Blue Mussel


Scientific Name: Mytilus edulis

Phylum: Mollusca

Class: Bivalvia

Description: Blue mussel has smooth external bivalve shell. They are ovoid in shape, bluish-black in colour, and have terminal beaks.

Distribution: Most commonly found in inter-tidal or shallow sub-tidal zones. Extends South in the western Atlantic Ocean to South Carolina .

Locomotion: Sessile – attach themselves with byssal threads to any firm support available.

Food gathering/digestion: Filter feeders – will ingest plankton and non-living organic matter. Water is driven from inhalant to exhalent parts of mantle cavity by cilia. Feeding material is sorted by size and rejected particles fall of gill edges into mantle cavity as pseudo-feces.

Gas Exchange: Mantle cavity allows ctenidia to develop a greatly enlarged surface area, which serves as both gas exchange and feeding.
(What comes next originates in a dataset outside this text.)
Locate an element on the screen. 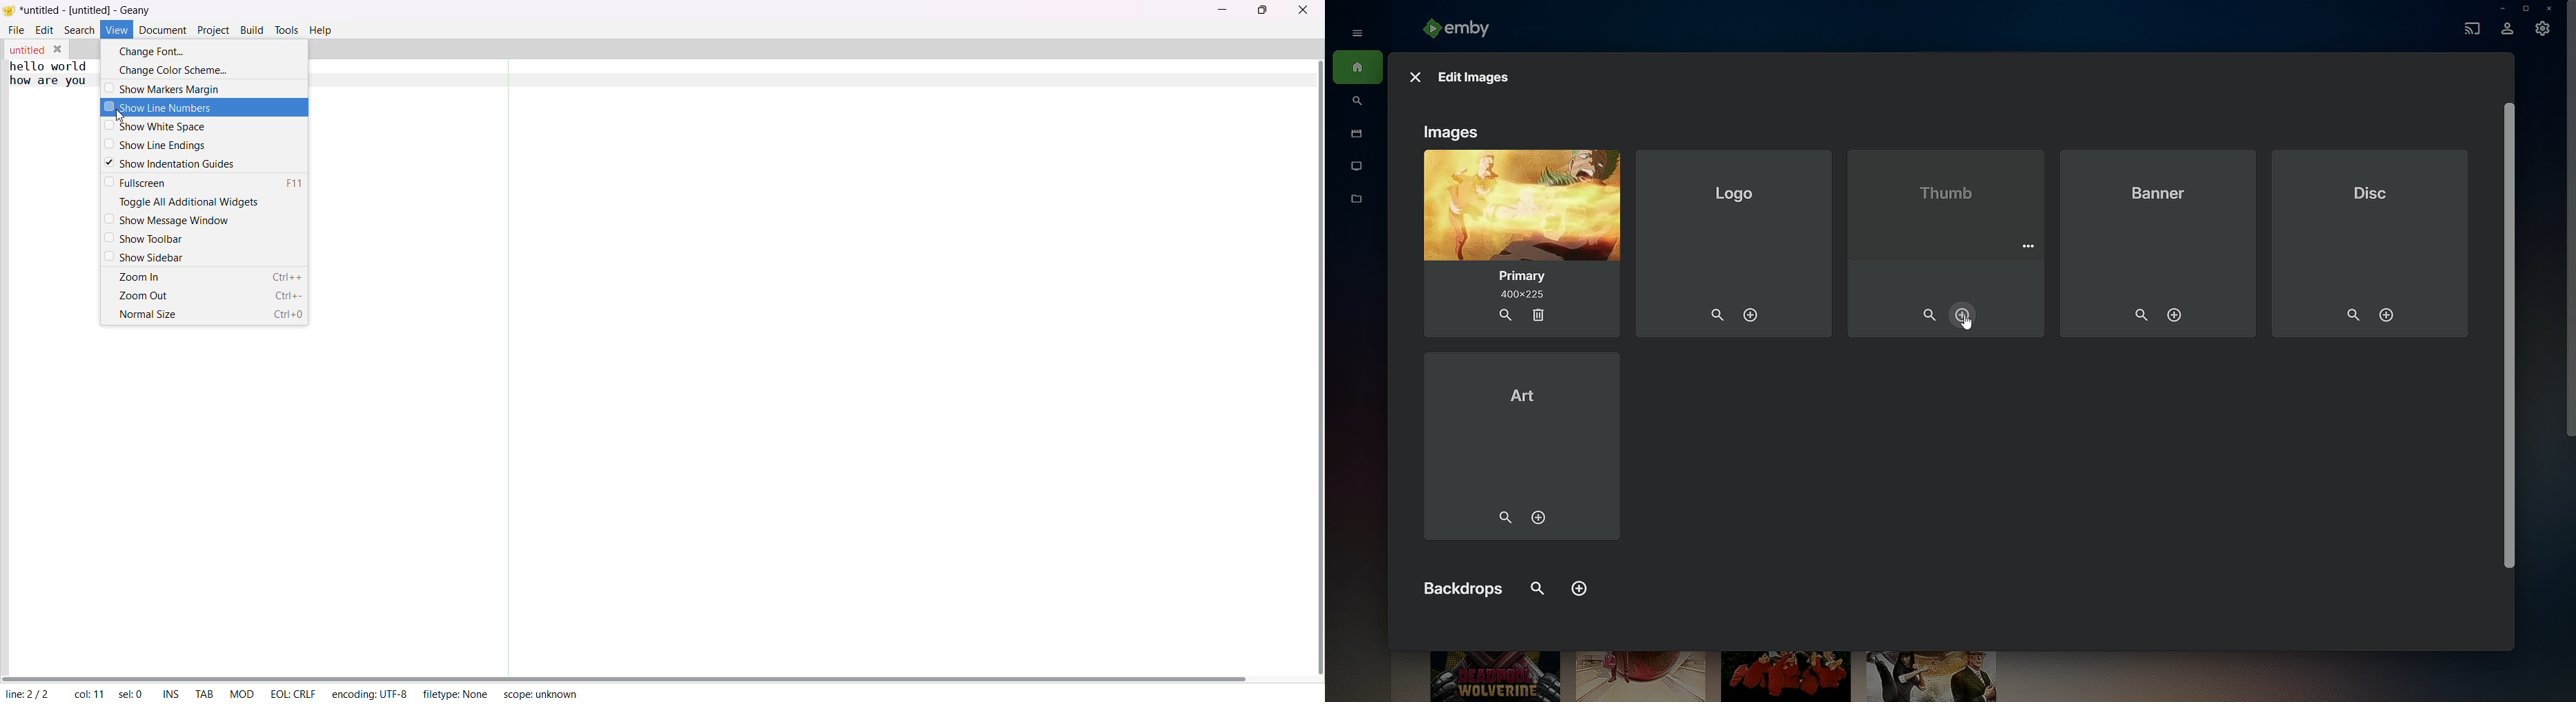 This screenshot has height=728, width=2576. Account is located at coordinates (2507, 30).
Reproduction: Sexual – external fertilization happens from May to August in response to environmental triggers (increased temperature and food). Larvae hatch and are planktonic for the first 3-4 weeks then settle (spat) for a benthic existence. Once attached, they metamorphose into juveniles.

Interesting Facts: Mussels are preyed upon by sea ducks, starfish and crabs. Fouling by kelp and anemones causes suffocation by reducing water circulation through the mussel colony. When filter feeding, they can maintain pumping rates of about 1 liter/hour per gram of body weight. In NL, blue mussels are a major aquaculture industry. Wild spat is collected and placed in mussel socks.





OSC Research

Thompson Lab - Physiological genetics of the mussels Mytilus edulis and M. trossulus: R. Thompson, D. Innes (Biology).
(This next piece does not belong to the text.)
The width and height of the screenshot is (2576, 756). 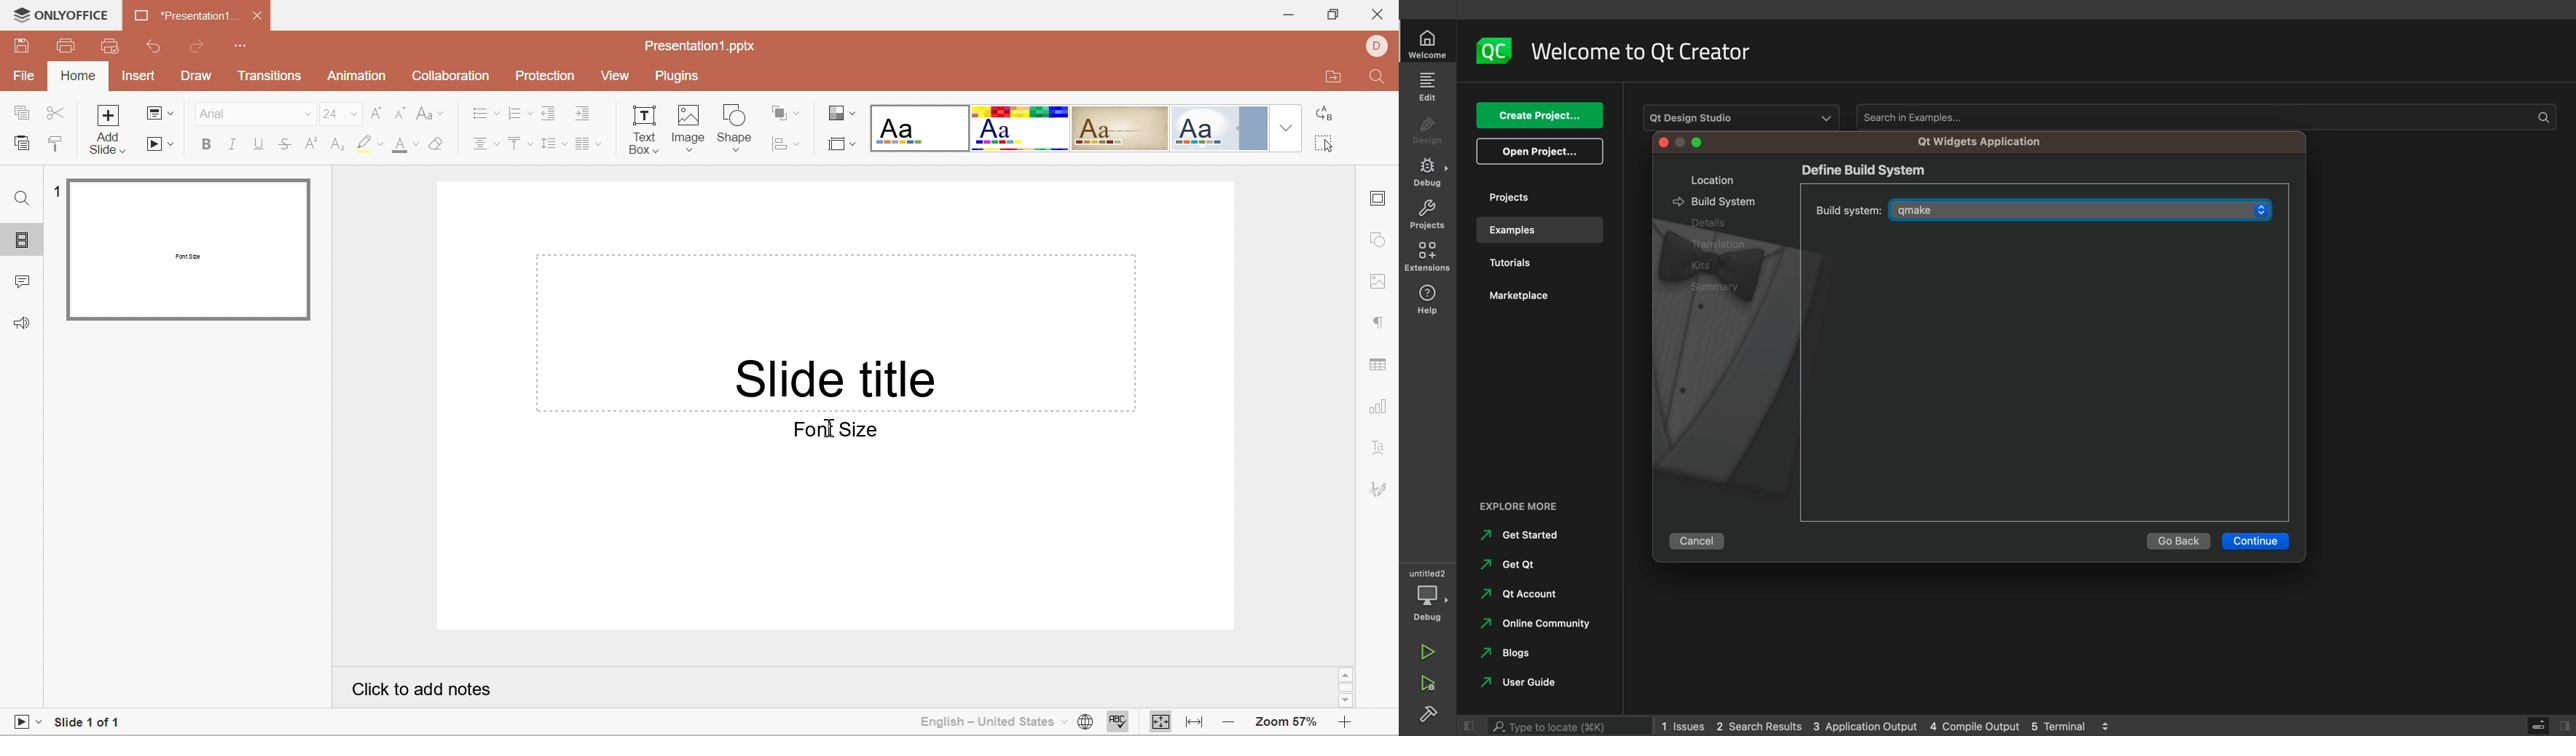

The two species of mussels occur sympatrically in Newfoundland and produce hybrids. The viability of hybrids and the mechanisms by which the hybrid zone is maintained are being examined. Both pre- and post- zygotic mechanisms are being investigated. A combination of nuclear and allozyme markers is being used. At most sites M. trossulus dominates the larval and juvenile stages, while M. edulis is dominant in the adults. There is a partial separation in the timing of the reproductive cycles, permitting some interbreeding between the species and accounting partially for the presence of hybrids. Preliminary work suggests that there may be partial blocks to fertilisation between the species. Laboratory studies are in progress to compare fertilisation rates for F1 x F1 crosses and backcrosses from F1s to the each parent species, as well as the growth and survival rates of the resulting larvae and spat. This work is relevant to the mussel aquaculture industry in Atlantic Canada, because both species and their hybrids occur at mussel farms, and there is evidence that in some sites M. trossulus is a less desirable product than M. edulis.